With Jonathan shouting the all-clear in back, and
seeing the resistance collapse before them, Jennifer finally surged
into the junction room.
It was a shallow dome, perhaps thirty yards in
diameter and ten yards high. A paved stream of rainwater cut the
floor in half from left to right, and another stream came from
directly in front of them to form a T in the center of the
room.
There was a large pillar of stone jutting out of
the water at the joint of the T. A ceiling shaft above it led high
above, letting a tiny bit of daylight through. Other than that, the
chamber was dingy and dark. The construction felt different from
Otto’s hidden lair; it was probably built by the town decades
ago.
The mambas slithered over the floor and over the
streams, mopping up the last few spiders. Before long, all they
could see or hear was dripping and rushing water. But they could
not truly see the far side of the room, and this worried
Jennifer.
“Do you think he stayed behind to fight?” she
panted.
“I don’t know,” Jonathan grunted as he lay Skip
down for a moment. “He may have felt the army he left behind was
enough.”
“It almost was. Eddie, do you see anything?”
“Stop calling me Eddie,” the voice behind the helm
snapped. “No, I don’t see him. But that means nothing.”
Jennifer realized the voice sounded like a young
woman’s—not a young man’s. How stupid of her! She should
have noticed from the start.
“Susan?!”
The beaststalker turned, but then a couple of
things happened at once.
First, a blazing salvo erupted from the top of the
stone pillar. Streaks of fire coursed through the entire chamber,
roasting the snakes they hit and lighting up the surprise on
Jennifer’s face. She heard her father shout in pain behind
her.
At the same time, the top of the pillar bent a bit,
so that it arched over the surprised beaststalker. A spindly, hairy
leg whipped out and struck its target in a shower of sparks. The
warrior crumbled to the ground.
“Susan!”
Jennifer launched into the air and straight at the
top of the pillar. It was obvious who was there, hidden behind an
aged-brick camoflauge pattern. Another talent he had inherited from
the Ancient Furnace! Jennifer was incensed at herself for not
considering the possibility.
Her aim was true. Unprepared for her physical
assault, Otto took her full force in the mandibles and cried out as
she toppled him from his perch. In a clutter of wings and legs,
they fell off the pillar together and into the murky stream
below.
The dirty water was deeper than it looked. Jennifer
could barely see the arachnid body that pushed against her, but she
did not care. This thing had kidnapped and hurt her father, stolen
her blood, tried to put her in a coma, nearly killed the son who
had tried to save her, and now was taking shots at her best friend.
Enough was enough.
With her wings and claws occupied with his eight
squirming appendages, she used the only weapon left—her mouth. Her
jaws snapped out once, twice, three times. On the third try, her
teeth closed on the spider’s head. She could feel her fangs sink
into a gelatinous mass—an eye?—and heard Otto’s gurgled scream.

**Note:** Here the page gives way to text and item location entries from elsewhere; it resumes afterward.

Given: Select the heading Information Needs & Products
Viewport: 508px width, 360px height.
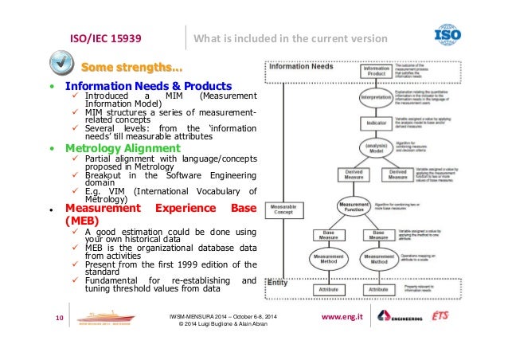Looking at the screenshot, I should pyautogui.click(x=148, y=86).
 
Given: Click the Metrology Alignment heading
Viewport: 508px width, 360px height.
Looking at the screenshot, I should pyautogui.click(x=123, y=147).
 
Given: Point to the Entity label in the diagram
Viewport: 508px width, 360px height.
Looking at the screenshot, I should pyautogui.click(x=278, y=282).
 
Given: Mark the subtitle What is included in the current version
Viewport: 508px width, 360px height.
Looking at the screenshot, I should pyautogui.click(x=291, y=39).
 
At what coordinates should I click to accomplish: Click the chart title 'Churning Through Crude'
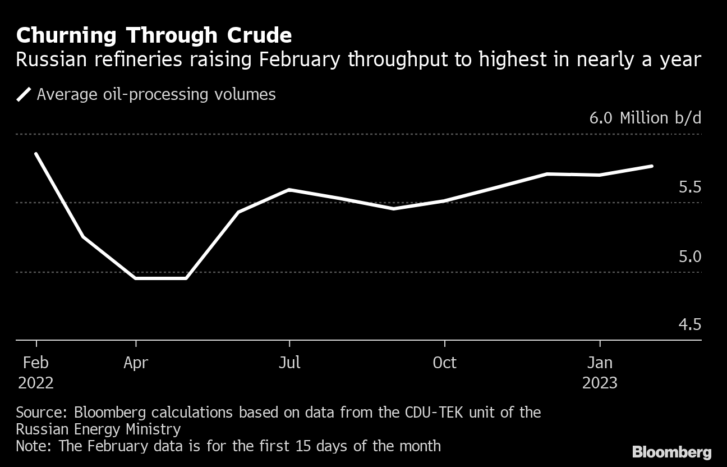point(154,36)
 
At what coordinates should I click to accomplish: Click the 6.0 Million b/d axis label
point(645,118)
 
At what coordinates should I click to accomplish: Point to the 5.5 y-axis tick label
point(689,187)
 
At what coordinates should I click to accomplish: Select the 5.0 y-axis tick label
point(689,257)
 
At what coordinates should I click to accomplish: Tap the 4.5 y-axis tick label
point(689,325)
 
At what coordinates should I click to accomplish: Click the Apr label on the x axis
point(136,363)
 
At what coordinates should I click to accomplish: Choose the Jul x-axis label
point(289,363)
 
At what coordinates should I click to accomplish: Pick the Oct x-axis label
point(444,363)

Knowing his mandibles were open inside of her jaws, she let loose
with the fiercest underwater whistle she could manage.
Ten rings of fire raged through the water, boiling
it as they passed through Otto’s mandibles and into his tortured
head. He wasn’t pushing anymore—he was panicking.
She felt his body lift up out of the water in a
mighty jump and hung on. They burst out of the water together and
vaulted high into the air before landing squarely on the slippery
stones in a heap, side by side, with a grunt.
Before Jennifer could even gather herself, there
was a silver flash, a soft ploonk, and the clink of metal
against stone.
She looked up. The beaststalker had been waiting.
Her sword pierced Otto’s abdomen about two inches from Jennifer’s
own gray belly. The blade had come down with such force, the point
was stuck into the stone beneath the gigantic body. Once again,
Jennifer thought of the pinned butterflies in science class.
Getting up, she saw the armored shape slump with
exhaustion against the fallen enemy. “Susan, you okay?”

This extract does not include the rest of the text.